Absorbent products such as industrial wipers, food service wipers, and other similar items are designed to combine several important attributes. For example, the products should have good bulk, a soft feel and should be highly absorbent. The products should also have good strength even when wet and should resist tearing. Further, the wiping products should have good stretch characteristics, should be abrasion resistant and should not deteriorate in the environment in which they are used.
In the past, many attempts have been made to enhance and increase certain physical properties of wiping products, especially wiping products that contain a large proportion of pulp or paper. Unfortunately, however, when steps are usually taken to increase one property of a wiping product, other characteristics of the product may be adversely affected. For instance, in pulp fiber based wiping products, softness and bulk can be increased by decreasing or reducing interfiber bonding within the paper web. Inhibiting or reducing fiber bonding by chemical and/or mechanical debonding, however, adversely affects the strength of the product. A challenge encountered in designing pulp based wiping products is increasing softness, bulk and texture without decreasing strength and/or abrasion resistance.

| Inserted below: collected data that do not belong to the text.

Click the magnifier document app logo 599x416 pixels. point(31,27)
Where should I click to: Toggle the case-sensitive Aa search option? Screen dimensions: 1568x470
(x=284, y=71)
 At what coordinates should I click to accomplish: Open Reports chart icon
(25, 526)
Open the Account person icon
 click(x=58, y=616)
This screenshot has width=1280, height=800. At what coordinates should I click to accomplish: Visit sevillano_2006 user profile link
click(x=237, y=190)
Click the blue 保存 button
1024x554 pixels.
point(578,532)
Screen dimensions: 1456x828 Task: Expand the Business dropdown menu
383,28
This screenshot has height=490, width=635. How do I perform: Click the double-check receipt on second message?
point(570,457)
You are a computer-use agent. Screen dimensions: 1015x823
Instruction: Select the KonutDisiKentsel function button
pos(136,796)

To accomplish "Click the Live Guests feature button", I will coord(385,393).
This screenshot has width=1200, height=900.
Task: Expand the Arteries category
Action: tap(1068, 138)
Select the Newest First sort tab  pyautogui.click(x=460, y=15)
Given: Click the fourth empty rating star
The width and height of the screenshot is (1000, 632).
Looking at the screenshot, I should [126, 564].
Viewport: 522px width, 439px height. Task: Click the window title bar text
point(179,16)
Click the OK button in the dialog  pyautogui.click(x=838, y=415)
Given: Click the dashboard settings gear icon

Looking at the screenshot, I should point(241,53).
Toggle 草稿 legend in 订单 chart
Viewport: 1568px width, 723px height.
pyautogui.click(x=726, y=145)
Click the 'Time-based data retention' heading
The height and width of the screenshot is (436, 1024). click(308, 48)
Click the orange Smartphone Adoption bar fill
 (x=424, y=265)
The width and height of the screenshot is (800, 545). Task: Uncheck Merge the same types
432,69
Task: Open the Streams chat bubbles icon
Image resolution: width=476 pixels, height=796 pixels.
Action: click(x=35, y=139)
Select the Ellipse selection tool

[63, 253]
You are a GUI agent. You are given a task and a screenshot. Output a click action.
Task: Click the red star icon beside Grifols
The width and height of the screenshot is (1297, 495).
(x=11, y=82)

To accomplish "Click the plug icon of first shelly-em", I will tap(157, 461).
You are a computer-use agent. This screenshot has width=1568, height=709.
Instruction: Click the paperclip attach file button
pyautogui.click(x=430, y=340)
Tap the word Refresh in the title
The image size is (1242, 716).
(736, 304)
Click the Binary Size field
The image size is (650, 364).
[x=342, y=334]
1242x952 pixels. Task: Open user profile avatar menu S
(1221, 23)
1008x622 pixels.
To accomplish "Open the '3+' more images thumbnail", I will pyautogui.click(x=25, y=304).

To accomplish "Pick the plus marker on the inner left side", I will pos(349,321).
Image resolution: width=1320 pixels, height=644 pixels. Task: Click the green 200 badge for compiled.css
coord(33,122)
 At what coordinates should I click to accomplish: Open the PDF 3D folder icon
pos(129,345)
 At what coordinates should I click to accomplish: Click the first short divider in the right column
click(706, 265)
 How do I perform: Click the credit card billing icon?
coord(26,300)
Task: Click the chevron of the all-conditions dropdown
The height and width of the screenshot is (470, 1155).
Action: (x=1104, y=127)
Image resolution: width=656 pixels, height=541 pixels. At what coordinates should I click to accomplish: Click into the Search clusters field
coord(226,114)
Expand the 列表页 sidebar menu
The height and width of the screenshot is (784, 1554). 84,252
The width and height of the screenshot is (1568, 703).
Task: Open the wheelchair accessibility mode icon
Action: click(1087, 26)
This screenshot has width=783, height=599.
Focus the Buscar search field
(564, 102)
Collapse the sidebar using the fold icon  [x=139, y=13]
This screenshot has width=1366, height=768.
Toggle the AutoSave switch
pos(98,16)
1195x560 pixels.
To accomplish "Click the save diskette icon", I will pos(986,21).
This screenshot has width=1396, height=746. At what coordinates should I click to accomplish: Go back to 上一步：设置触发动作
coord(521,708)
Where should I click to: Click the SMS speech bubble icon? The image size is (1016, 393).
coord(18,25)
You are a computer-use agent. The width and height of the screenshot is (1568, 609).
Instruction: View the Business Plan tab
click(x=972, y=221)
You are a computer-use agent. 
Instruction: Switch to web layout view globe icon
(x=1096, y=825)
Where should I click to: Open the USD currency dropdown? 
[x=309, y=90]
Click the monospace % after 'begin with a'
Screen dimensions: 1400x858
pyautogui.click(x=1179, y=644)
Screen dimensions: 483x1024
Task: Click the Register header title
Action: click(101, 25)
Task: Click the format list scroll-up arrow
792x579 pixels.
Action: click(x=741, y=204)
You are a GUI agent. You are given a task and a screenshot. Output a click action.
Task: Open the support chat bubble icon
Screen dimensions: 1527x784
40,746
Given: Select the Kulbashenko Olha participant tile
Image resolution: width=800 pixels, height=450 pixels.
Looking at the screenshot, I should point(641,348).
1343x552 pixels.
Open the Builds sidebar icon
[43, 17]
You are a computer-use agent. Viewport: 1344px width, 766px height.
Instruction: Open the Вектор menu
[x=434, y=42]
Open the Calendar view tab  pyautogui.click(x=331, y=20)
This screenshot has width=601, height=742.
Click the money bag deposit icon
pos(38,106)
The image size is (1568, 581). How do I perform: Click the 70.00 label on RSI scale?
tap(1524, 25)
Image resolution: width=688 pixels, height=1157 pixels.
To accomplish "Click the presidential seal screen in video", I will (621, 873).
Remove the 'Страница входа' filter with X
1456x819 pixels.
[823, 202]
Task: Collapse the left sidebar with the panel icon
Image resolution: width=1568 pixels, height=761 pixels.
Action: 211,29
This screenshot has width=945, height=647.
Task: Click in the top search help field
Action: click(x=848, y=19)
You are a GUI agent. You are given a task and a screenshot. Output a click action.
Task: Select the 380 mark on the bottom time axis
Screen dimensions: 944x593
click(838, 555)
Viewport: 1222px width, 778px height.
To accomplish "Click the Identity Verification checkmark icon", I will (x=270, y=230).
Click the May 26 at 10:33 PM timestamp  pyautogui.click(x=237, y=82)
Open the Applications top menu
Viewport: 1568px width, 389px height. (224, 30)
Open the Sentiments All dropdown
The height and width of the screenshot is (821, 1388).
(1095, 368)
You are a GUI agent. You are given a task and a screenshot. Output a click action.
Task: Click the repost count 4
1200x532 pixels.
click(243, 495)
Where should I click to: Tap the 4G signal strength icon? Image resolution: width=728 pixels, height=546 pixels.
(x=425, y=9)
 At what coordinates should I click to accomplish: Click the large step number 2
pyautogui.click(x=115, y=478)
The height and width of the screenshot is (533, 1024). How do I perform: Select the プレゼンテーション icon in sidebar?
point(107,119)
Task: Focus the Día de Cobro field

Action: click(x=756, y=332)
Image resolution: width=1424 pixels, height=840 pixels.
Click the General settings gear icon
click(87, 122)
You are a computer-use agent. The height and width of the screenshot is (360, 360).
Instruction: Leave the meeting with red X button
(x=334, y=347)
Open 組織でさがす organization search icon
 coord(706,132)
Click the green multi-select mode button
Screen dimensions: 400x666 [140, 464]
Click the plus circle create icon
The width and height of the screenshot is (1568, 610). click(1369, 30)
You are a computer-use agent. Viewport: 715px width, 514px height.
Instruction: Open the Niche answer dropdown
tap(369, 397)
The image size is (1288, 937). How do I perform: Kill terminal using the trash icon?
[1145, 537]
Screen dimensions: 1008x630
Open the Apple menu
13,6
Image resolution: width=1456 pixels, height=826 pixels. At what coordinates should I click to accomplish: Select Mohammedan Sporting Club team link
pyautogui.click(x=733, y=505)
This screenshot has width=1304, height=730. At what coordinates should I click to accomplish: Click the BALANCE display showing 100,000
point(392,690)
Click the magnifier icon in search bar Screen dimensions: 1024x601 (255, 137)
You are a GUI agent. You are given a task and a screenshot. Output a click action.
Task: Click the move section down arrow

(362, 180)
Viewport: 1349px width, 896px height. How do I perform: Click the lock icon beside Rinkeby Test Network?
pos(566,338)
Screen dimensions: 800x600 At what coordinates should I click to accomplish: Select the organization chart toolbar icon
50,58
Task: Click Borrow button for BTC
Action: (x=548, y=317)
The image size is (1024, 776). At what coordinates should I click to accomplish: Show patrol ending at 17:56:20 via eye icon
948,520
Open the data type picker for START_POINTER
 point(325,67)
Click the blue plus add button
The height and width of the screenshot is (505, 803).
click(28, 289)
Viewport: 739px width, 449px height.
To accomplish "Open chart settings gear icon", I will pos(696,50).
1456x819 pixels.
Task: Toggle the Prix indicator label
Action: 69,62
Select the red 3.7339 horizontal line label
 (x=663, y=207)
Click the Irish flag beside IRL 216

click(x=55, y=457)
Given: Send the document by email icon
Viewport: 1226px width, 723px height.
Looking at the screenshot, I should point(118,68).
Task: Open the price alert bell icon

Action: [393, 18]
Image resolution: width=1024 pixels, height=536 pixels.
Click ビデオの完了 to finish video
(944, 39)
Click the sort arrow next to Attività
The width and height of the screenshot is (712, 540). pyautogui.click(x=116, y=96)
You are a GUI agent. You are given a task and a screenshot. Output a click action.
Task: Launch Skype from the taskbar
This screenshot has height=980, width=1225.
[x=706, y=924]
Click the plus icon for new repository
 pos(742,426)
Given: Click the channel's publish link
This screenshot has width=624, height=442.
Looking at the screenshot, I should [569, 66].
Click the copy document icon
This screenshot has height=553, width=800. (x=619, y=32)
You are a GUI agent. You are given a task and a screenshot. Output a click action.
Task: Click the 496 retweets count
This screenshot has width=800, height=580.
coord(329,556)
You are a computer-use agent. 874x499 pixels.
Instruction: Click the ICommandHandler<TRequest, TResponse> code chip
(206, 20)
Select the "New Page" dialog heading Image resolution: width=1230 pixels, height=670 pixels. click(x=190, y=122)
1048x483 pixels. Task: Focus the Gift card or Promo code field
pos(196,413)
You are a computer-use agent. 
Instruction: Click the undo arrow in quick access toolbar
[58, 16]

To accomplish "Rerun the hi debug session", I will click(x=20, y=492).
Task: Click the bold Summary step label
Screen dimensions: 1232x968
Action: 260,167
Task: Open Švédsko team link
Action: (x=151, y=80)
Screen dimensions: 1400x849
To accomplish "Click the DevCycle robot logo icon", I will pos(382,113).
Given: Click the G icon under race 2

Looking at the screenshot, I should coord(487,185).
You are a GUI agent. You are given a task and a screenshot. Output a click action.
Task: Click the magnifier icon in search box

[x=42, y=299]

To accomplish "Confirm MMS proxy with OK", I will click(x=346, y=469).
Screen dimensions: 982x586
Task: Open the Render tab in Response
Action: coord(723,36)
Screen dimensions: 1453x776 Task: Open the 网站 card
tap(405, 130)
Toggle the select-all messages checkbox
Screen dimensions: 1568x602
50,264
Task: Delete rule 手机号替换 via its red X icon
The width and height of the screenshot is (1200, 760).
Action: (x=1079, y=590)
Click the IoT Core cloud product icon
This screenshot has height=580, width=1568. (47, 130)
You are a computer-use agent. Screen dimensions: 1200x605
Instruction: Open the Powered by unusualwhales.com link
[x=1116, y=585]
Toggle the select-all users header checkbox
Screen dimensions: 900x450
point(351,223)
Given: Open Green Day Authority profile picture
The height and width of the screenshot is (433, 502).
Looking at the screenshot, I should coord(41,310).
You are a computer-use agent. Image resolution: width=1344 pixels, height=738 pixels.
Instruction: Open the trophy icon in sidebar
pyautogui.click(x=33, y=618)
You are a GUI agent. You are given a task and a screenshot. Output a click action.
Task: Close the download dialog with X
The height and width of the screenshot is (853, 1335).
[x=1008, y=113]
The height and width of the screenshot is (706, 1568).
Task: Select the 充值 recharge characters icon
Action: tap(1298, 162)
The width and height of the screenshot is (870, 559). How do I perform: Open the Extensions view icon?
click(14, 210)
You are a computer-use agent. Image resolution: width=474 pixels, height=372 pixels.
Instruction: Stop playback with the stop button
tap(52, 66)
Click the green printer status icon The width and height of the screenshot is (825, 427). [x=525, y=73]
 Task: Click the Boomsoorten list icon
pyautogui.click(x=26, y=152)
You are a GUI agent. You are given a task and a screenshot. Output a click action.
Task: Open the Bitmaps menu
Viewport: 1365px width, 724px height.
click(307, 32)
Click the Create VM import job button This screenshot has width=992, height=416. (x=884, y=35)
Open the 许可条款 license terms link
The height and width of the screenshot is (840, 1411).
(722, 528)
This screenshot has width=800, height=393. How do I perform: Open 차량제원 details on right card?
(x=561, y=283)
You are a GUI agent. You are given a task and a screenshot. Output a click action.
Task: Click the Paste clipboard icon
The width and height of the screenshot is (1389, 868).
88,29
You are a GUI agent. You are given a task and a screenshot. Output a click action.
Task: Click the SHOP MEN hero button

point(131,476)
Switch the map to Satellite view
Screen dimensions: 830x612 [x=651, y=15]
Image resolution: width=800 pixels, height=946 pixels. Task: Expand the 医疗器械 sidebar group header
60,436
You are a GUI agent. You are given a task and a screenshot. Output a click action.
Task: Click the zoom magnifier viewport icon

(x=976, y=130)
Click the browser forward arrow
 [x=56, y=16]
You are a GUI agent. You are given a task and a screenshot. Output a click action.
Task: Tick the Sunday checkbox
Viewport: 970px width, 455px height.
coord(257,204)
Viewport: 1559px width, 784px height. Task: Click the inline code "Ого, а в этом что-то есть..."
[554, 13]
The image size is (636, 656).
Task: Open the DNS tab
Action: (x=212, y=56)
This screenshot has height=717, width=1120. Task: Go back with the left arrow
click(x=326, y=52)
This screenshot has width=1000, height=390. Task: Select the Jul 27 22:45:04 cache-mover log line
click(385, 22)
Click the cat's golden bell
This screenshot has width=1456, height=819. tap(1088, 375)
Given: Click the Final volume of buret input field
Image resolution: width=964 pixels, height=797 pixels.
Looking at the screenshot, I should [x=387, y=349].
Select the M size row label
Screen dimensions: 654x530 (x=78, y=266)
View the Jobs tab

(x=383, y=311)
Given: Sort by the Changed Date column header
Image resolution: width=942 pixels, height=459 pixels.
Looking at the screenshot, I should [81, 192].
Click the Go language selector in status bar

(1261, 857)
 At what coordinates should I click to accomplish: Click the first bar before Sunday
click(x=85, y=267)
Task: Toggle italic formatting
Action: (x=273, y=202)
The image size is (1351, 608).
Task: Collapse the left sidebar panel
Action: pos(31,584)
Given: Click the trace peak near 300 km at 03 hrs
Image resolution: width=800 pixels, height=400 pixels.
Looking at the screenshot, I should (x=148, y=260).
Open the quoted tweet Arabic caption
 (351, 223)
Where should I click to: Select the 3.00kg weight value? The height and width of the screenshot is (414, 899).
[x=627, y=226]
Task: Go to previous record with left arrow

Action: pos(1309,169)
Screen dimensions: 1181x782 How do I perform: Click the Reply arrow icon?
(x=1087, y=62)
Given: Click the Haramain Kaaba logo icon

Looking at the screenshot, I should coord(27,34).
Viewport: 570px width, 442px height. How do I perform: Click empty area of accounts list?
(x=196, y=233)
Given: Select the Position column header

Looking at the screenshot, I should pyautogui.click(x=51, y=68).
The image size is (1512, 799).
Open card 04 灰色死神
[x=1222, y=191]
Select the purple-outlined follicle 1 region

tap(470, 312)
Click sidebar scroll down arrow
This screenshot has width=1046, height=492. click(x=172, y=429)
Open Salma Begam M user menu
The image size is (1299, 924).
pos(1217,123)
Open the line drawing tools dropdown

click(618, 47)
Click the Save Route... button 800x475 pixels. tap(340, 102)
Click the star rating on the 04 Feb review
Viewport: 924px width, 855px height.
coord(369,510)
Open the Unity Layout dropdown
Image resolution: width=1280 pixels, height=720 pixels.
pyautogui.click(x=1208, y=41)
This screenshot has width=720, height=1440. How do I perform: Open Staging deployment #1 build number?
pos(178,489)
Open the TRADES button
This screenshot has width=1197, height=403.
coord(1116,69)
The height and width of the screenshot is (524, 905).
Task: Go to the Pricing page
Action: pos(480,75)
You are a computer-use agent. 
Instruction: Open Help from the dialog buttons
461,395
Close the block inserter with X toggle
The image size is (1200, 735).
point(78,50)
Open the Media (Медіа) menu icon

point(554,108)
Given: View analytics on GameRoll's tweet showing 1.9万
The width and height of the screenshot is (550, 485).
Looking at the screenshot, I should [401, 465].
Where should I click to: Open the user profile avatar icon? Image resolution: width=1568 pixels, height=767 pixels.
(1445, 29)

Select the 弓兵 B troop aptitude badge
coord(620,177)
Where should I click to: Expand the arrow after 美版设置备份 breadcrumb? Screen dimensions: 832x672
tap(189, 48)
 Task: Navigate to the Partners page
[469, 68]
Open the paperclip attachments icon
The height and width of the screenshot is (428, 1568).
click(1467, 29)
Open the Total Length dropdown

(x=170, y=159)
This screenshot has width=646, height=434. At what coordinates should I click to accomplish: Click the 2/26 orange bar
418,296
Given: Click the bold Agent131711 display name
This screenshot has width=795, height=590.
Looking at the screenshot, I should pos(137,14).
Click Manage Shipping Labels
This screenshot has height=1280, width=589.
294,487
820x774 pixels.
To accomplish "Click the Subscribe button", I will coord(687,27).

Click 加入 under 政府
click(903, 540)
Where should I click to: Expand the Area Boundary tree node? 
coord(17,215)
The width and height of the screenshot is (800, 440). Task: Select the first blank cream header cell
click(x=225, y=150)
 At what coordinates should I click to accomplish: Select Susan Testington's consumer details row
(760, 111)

One particular process that has proven to be very successful in producing paper towels and other wiping products is disclosed in U.S. Pat. No. 3,879,257 to Gentile, et al., which is incorporated herein by reference in its entirety. In Gentile, et al., a process is disclosed for producing soft, absorbent, single ply fibrous webs having a laminate-like structure.
The fibrous webs disclosed in Gentile, et al. are formed from an aqueous slurry of principally lignocellulosic fibers under conditions which reduce interfiber bonding. A bonding material, such as a latex elastomeric composition, is applied to a first surface of the web in a spaced-apart pattern. The bonding material provides strength to the web and abrasion resistance to the surface.
The bonding material can then be similarly applied to the opposite side of the web for further providing additional strength and abrasion resistance. Once the bonding material is applied to the second side of the web, the web can be brought into contact with a creping surface. Specifically, the web will adhere to the creping surface according to the pattern by which the bonding material was applied. The web is then creped from the creping surface with a doctor blade. Creping the web mechanically debonds and disrupts the fibers within the web, thereby increasing the softness, absorbency, and bulk of the web.
In one alternative embodiment disclosed in Gentile, et al., both sides of the paper web are creped after the bonding material has been applied.
Although this technology has been applied to paper products, it has not been tried with composites having a fibrous component and a continuous filament component that reinforces and strengthens the material. One disadvantage of the embodiments disclosed in Gentile, et al. is that the bonding material is generally cured or dried at high temperatures that degrade the continuous filaments.
Composite materials, which desirably combine pulp and a nonwoven layer of substantially continuous filaments, have desirable levels of strength but often exhibit poor tie-down of the fibrous component. That is, the fibrous material and/or any fiber rich surfaces tends to be weaker is than the continuous filament component. This can cause undesirable levels of Tinting, poor abrasion resistance and may yield a material that has less overall strength. Attempts to soften and/or increase the bulk of these composite materials can disrupt the tie-down or bonding of the fibrous material.
Thus, there currently remains a need for a pulp based wiping product that includes a continuous filament substrate. A need also exists for a pulp based wiping product incorporating a continuous filament substrate and having improved softness over conventional products while still remaining strong. A need further exists for a pulp based wiping product incorporating a continuous filament substrate that does not become compressed when wet and has the tactile aesthetics of a textile during use.